The men who drafted the US Constitution leaned heavily on Jefferson’s statute in establishing the First Amendment’s guarantee of religious freedom. As we see an oppressive world steadily diminishing the rights of believers to express their faith, this declaration has become more than mere symbolism:
THE WHITE HOUSE
Office of the Press Secretary
For Immediate Release January 14, 2011
RELIGIOUS FREEDOM DAY, 2011
BY THE PRESIDENT OF THE UNITED STATES OF AMERICA
Our Nation was founded on a shared commitment to the values
of justice, freedom, and equality. On Religious Freedom Day,
we commemorate Virginia's 1786 Statute for Religious Freedom,
in which Thomas Jefferson wrote that "all men shall be free to
profess, and by argument to maintain, their opinion in matters
of religion." The fundamental principle of religious freedom --
guarded by our Founders and enshrined in our Constitution's
First Amendment -- continues to protect rich faiths flourishing
within our borders.
The writ of the Founding Fathers has upheld the ability
of Americans to worship and practice religion as they choose,
including the right to believe in no religion at all. However,
these liberties are not self-sustaining, and require a stalwart
commitment by each generation to preserve and apply them.
Throughout our Nation's history, our founding ideal of religious
freedom has served as an example to the world. Though our
Nation has sometimes fallen short of the weighty task of
ensuring freedom of religious expression and practice, we have
remained a Nation in which people of different faiths coexist
with mutual respect and equality under the law. America's
unshakeable commitment to religious freedom binds us together
as a people, and the strength of our values underpins a country
that is tolerant, just, and strong.
My Administration continues to defend the cause of
religious freedom in the United States and around the world.
At home, we vigorously protect the civil rights of Americans,
regardless of their religious beliefs.
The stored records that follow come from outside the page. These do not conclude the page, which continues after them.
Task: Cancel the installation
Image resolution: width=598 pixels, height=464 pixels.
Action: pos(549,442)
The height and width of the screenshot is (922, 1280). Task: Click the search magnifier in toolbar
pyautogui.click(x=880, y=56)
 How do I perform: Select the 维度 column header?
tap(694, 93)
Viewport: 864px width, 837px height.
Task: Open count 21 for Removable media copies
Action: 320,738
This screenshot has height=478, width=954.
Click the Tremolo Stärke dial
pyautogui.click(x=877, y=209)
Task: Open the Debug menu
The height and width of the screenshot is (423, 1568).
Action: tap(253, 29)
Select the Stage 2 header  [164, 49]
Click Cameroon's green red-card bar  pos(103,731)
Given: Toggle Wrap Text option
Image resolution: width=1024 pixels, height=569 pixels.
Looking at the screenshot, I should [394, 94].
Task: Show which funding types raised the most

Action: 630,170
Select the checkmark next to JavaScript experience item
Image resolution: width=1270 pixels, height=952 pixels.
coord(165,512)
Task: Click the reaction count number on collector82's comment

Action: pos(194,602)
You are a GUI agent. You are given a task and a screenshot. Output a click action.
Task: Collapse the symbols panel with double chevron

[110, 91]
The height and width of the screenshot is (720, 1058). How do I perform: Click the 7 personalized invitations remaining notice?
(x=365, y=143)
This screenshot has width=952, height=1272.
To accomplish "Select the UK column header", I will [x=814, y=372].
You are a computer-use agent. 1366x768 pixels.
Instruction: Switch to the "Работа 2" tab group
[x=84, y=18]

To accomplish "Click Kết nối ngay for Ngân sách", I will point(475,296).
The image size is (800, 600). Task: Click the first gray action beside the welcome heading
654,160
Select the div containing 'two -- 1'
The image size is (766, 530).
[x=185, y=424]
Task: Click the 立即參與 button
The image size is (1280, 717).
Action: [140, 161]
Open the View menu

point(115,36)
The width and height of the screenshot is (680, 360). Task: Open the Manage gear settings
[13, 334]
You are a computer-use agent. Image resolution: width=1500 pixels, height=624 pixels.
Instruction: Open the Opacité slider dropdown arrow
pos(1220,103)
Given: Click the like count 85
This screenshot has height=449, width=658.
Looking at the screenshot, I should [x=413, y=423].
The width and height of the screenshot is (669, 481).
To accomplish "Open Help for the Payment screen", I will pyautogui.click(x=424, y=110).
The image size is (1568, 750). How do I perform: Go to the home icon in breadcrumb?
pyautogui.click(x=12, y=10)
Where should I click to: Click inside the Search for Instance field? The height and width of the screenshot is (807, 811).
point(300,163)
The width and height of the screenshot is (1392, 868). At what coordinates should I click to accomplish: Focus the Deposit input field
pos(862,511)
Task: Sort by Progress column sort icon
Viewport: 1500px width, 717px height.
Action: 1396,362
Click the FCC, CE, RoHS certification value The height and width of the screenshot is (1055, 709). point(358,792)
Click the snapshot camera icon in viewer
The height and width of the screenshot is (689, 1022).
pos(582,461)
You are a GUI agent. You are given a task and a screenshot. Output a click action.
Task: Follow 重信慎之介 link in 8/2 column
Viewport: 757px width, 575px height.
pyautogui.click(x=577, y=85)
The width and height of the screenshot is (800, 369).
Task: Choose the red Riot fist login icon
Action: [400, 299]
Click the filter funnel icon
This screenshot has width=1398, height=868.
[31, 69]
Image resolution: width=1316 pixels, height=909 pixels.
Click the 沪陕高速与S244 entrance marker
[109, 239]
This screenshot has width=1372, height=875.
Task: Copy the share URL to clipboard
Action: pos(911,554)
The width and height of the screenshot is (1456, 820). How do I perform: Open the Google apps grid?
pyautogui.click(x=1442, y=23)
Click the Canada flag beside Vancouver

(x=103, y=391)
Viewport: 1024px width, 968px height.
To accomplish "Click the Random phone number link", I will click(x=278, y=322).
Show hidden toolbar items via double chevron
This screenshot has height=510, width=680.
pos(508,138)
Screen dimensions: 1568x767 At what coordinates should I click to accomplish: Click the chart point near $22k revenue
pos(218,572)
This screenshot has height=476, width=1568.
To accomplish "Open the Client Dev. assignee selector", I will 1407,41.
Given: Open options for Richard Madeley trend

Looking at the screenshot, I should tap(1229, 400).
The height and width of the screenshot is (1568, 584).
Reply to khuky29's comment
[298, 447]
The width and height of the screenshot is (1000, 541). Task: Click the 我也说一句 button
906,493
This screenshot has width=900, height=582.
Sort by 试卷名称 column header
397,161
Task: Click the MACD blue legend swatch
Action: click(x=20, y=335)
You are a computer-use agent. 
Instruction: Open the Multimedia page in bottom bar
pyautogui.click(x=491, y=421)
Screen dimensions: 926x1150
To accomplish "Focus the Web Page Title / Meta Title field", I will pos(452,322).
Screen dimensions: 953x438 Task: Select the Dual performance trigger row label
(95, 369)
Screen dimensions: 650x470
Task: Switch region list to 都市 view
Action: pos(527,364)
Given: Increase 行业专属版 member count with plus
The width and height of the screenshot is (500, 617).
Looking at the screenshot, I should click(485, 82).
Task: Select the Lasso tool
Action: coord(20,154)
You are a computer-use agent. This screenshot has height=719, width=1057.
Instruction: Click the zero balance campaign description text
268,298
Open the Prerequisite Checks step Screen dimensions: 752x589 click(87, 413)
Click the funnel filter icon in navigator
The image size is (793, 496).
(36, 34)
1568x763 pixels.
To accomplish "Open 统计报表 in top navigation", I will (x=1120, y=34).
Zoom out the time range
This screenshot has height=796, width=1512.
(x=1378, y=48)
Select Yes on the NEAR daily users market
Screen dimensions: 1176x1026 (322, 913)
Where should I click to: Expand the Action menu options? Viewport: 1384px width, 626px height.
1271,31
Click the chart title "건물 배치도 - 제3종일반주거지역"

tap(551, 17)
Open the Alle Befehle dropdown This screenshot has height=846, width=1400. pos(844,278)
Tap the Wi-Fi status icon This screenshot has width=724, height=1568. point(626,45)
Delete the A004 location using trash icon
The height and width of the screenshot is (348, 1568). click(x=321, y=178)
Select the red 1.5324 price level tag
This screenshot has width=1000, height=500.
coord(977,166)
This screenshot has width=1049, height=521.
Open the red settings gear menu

Across the globe, we
also seek to uphold this human right and to foster tolerance
and peace with those whose beliefs differ from our own. We bear
witness to those who are persecuted or attacked because of their
faith. We condemn the attacks made in recent months against
Christians in Iraq and Egypt, along with attacks against people
of all backgrounds and beliefs. The United States stands with
those who advocate for free religious expression and works to
protect the rights of all people to follow their conscience,
free from persecution and discrimination.
On Religious Freedom Day, let us reflect on the principle
of religious freedom that has guided our Nation forward, and
recommit to upholding this universal human right both at home
and around the world.
NOW, THEREFORE, I, BARACK OBAMA, President of the
United States of America, by virtue of the authority vested in
me by the Constitution and the laws of the United States, do
hereby proclaim January 16, 2011, as Religious Freedom Day.
I call on all Americans to commemorate this day with events
and activities that teach us about this critical foundation
of our Nation's liberty, and to show us how we can protect it
for future generations here and around the world.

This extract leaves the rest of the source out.